▶ [AIM OF THE EXERCISE]:
Please copy out the entries from the line containing "Viewport: 1127px width, 452px height." through the line containing "Looking at the", repeating those lines exactly and nothing else.
+++
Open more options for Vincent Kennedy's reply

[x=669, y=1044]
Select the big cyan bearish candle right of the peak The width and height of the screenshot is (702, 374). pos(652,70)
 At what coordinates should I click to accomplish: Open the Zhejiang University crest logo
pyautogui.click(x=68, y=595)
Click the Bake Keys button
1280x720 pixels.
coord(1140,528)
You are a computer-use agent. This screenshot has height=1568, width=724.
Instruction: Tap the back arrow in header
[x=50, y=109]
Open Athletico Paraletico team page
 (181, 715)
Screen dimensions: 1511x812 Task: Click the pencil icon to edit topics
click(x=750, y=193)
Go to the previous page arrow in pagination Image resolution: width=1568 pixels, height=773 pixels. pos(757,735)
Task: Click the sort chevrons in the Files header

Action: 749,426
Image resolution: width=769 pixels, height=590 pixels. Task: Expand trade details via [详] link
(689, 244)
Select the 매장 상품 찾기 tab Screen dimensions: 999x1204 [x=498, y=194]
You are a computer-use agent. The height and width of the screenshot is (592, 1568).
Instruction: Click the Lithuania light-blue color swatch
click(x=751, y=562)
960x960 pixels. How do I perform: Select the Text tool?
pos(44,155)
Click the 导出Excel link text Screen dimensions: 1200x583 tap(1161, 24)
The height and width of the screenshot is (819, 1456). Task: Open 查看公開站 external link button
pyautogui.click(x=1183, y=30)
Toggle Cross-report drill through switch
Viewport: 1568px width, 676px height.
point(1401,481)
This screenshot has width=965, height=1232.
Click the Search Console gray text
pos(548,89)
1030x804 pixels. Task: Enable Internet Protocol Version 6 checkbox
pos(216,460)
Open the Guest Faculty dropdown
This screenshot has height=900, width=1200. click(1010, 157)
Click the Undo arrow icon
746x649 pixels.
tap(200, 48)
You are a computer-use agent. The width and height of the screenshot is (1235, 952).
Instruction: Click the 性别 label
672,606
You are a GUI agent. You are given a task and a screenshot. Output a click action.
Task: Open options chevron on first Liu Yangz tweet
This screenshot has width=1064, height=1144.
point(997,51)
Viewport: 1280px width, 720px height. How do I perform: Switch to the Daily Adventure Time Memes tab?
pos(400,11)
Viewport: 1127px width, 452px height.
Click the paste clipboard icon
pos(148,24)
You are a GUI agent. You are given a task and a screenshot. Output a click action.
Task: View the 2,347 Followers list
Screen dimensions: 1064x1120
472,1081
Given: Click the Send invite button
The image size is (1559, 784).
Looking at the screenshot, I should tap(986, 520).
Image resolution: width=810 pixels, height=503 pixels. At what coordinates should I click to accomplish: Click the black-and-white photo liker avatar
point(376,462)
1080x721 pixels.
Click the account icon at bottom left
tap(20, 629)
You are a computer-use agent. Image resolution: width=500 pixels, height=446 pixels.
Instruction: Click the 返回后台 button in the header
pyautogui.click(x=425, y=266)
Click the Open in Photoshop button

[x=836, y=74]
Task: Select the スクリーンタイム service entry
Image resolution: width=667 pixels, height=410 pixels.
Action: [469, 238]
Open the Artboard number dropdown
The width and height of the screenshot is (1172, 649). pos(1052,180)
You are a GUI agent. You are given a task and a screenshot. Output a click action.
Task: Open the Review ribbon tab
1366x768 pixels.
+++
▶ [ANSWER BELOW]:
Viewport: 1127px width, 452px height.
Click the paste clipboard icon
pos(148,24)
You are a GUI agent. You are given a task and a screenshot. Output a click action.
Task: View the 2,347 Followers list
Screen dimensions: 1064x1120
472,1081
Given: Click the Send invite button
The image size is (1559, 784).
Looking at the screenshot, I should tap(986, 520).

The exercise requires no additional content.